RI News. Padang – Petugas Satuan Polisi Pamong Praja (Satpol PP) Kota Padang kembali menyusuri lorong-lorong dan pinggiran Pasar Raya. Berbeda dari operasi sebelumnya yang kerap menggunakan tameng dan pendekatan tegas, kali ini mereka membawa pendekatan yang lebih lembut: edukasi dan pembinaan langsung kepada pedagang.
Kepala Seksi Kerjasama Satpol PP Kota Padang, Syikhtris, turun langsung memimpin patroli tersebut. Ia beserta timnya mengingatkan para Pedagang Kaki Lima (PKL) yang masih memanfaatkan fasilitas publik untuk berjualan. Trotoar dan sebagian badan jalan yang seharusnya menjadi ruang pejalan kaki dan lalu lintas, masih ditemukan dipakai untuk menggelar dagangan. Jumat siang (17/4/2026).
“Dalam patroli kali ini, kami masih menemukan beberapa PKL yang menggelar barang dagangan di area trotoar dan badan jalan. Hal itu berpotensi mengganggu akses pejalan kaki serta kelancaran arus lalu lintas,” kata Syikhtris saat ditemui di lokasi.

Meski demikian, penertiban yang dilakukan tidak langsung berujung pada penyitaan atau penggusuran paksa. Syikhtris menegaskan bahwa Satpol PP sengaja mengedepankan pendekatan persuasif dan edukatif. Petugas memberikan pembinaan secara langsung, menjelaskan pentingnya menjaga fungsi fasilitas umum agar tidak dimanfaatkan untuk kepentingan pribadi.
“Kami berkomitmen menjaga fungsi fasilitas umum agar masyarakat luas dapat memanfaatkannya dengan nyaman. Oleh karena itu, tindakan yang kami ambil bersifat humanis, yakni melalui pembinaan agar tumbuh kesadaran bersama,” ujarnya.
Langkah humanis ini dipilih sebagai solusi tengah di tengah upaya menjaga ketertiban kota tanpa mematikan roda ekonomi kecil para pedagang. Namun, Syikhtris menambahkan bahwa pengawasan tetap diperketat. Operasi serupa akan terus digencarkan di Pasar Raya dan sejumlah titik strategis lainnya di Kota Padang.
Satpol PP menegaskan bahwa fasilitas umum seperti trotoar, bahu jalan, dan ruang publik lainnya adalah hak seluruh warga Padang, bukan menjadi area komersial pribadi. Pendekatan edukasi ini sekaligus menjadi sinyal bahwa penataan kota akan terus berlanjut demi terciptanya kenyamanan publik.

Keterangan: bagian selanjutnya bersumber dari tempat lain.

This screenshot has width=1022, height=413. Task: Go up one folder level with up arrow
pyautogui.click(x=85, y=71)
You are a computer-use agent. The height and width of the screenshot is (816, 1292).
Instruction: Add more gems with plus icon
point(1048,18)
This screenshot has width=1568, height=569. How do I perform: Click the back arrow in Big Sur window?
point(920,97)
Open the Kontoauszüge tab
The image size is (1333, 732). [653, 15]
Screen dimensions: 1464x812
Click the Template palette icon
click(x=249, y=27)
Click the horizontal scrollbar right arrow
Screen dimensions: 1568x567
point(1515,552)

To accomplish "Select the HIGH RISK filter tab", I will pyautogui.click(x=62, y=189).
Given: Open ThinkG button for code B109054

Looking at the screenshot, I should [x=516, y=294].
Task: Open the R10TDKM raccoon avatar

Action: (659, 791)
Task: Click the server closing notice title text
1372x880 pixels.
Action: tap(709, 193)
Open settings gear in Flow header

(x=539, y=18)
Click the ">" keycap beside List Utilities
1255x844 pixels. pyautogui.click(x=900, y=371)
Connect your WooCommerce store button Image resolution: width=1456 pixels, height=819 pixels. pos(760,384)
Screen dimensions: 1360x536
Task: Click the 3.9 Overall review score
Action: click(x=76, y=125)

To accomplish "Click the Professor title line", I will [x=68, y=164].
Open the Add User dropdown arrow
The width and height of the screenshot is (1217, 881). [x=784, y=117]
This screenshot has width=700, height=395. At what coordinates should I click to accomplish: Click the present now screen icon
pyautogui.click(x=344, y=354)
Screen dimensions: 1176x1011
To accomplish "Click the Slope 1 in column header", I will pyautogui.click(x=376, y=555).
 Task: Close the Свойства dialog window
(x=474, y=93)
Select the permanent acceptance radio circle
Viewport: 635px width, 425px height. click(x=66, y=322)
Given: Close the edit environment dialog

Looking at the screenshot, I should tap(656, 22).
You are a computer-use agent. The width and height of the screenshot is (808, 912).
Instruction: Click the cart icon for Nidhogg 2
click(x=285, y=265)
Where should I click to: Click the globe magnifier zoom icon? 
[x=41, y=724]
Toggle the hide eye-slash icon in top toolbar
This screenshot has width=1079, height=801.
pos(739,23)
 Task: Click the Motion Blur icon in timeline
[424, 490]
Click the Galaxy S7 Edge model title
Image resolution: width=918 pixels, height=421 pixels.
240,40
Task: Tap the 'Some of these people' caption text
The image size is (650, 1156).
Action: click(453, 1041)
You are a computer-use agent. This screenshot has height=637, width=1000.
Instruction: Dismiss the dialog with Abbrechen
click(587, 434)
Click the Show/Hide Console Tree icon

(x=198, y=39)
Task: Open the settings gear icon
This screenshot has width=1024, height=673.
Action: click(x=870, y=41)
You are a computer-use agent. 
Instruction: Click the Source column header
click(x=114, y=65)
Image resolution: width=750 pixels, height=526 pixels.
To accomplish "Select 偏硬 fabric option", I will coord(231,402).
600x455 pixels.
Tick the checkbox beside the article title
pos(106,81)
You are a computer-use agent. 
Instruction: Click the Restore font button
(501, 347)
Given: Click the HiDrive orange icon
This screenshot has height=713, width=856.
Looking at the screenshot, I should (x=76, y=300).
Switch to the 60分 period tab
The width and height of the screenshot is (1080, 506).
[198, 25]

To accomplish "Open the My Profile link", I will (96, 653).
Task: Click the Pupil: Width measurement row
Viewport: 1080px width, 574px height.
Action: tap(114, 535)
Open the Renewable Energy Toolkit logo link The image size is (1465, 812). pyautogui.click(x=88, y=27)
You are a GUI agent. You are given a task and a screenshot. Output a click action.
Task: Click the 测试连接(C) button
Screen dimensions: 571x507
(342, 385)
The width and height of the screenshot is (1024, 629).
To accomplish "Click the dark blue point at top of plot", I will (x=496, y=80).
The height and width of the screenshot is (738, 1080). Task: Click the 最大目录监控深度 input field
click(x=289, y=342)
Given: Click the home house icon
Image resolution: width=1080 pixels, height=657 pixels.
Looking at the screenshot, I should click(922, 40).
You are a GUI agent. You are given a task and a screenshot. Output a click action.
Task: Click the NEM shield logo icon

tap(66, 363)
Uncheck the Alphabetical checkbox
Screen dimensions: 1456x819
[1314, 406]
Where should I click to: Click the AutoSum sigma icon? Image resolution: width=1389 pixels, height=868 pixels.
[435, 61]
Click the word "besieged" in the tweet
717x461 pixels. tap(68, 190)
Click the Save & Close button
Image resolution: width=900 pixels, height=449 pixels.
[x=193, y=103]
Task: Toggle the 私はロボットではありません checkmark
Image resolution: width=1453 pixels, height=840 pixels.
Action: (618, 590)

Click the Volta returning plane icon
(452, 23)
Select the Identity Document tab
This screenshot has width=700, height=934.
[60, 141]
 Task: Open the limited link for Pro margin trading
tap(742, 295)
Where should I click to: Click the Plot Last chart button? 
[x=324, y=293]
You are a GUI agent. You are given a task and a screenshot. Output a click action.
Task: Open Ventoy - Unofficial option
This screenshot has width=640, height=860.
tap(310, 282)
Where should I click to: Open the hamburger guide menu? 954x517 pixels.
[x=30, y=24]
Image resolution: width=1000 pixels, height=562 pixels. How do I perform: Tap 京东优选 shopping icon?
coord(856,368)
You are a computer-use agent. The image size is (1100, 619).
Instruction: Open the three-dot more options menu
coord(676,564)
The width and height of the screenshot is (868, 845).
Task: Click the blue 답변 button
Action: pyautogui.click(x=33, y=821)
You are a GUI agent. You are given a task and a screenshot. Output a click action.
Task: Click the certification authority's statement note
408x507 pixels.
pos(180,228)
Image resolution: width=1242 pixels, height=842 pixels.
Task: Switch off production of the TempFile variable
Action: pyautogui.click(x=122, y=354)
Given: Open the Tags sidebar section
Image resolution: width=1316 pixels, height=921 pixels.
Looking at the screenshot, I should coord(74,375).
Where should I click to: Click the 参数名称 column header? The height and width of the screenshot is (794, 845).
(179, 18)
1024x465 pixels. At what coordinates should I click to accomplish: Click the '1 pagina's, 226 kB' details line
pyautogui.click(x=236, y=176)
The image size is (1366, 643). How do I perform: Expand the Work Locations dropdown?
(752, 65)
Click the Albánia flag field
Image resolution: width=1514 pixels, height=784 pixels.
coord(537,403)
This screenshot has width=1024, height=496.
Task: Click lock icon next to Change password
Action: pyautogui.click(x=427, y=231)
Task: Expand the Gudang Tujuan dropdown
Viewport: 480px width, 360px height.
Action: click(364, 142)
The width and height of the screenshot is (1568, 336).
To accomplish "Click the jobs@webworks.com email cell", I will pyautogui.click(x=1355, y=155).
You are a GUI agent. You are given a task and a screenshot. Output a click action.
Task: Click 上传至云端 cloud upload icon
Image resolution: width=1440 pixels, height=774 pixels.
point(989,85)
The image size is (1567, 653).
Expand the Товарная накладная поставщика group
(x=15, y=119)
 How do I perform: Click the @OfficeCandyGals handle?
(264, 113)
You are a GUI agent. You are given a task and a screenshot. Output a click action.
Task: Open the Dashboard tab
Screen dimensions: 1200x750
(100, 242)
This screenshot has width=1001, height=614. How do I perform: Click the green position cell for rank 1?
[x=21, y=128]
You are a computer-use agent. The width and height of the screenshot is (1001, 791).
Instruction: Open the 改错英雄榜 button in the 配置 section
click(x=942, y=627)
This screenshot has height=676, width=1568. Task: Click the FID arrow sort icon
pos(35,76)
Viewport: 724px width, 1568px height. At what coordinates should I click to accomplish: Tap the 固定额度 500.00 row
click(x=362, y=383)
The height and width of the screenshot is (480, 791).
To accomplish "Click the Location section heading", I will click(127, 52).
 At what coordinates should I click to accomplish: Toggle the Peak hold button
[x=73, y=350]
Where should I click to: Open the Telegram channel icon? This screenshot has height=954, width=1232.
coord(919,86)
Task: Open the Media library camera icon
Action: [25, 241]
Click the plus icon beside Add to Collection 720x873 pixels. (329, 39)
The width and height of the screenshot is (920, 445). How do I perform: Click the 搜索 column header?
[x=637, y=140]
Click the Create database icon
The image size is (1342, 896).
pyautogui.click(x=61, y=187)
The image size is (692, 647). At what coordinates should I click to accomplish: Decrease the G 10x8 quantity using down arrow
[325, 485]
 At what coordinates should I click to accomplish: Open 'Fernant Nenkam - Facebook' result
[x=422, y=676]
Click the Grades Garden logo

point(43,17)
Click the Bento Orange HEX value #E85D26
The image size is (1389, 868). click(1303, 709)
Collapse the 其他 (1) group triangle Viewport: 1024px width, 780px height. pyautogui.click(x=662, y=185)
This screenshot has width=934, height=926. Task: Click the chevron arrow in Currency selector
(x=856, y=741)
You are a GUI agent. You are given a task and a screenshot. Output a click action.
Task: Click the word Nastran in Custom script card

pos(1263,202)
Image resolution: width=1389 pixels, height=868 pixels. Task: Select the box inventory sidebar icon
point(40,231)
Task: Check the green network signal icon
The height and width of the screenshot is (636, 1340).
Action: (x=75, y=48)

Kegiatan rutin ini merupakan bagian dari komitmen Pemerintah Kota Padang dalam menata kawasan pasar tradisional agar lebih tertib, bersih, dan ramah bagi pengunjung. Dengan lingkungan yang lebih teratur, diharapkan aktivitas ekonomi di Pasar Raya dapat berjalan lebih kondusif, tidak hanya menguntungkan pedagang, tetapi juga memberikan pengalaman berbelanja yang lebih baik bagi seluruh masyarakat.
Hingga berita ini diturunkan, sebagian besar pedagang yang ditemui petugas menyatakan kesediaan untuk merelokasi dagangannya sesuai arahan. Satpol PP akan terus memantau perkembangan di lapangan guna memastikan tidak ada pelanggaran berulang di masa mendatang.